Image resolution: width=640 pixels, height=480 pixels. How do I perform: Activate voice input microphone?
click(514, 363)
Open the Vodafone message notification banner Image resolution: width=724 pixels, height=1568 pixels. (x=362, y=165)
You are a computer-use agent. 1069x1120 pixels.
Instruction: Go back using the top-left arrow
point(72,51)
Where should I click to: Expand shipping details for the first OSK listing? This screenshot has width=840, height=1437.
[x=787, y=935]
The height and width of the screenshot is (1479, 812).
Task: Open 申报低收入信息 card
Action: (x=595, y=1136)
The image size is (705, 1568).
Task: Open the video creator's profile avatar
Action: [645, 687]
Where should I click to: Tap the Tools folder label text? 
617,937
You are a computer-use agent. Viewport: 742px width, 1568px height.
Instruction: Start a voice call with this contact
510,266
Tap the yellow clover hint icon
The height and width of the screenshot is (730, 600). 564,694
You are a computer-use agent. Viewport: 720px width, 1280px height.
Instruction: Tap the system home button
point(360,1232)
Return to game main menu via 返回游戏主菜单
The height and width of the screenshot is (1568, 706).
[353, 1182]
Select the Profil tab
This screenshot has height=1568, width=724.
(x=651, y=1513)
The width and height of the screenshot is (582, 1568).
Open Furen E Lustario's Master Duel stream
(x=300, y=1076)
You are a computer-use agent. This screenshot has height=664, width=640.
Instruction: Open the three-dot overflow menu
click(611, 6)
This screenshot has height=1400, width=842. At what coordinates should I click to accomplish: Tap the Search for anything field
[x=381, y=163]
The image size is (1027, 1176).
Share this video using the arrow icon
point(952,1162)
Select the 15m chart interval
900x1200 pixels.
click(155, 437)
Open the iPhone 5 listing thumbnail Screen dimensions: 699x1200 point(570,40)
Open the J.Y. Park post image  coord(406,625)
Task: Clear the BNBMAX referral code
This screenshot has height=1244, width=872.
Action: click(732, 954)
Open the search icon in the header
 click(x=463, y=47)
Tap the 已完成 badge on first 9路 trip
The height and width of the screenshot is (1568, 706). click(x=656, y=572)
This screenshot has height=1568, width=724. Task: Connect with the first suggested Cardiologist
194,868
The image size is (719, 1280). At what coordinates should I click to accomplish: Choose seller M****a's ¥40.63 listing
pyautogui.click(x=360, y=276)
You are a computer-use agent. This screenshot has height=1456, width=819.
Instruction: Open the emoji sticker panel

···

*Problem requirements*
Copy the material from the line that has "Where should I click to: Tap" through the line that has "The height and width of the screenshot is (730, 600).", reproducing every character as it stands.

*Exercise result*
Where should I click to: Tap the Tools folder label text? 
617,937
You are a computer-use agent. Viewport: 742px width, 1568px height.
Instruction: Start a voice call with this contact
510,266
Tap the yellow clover hint icon
The height and width of the screenshot is (730, 600). 564,694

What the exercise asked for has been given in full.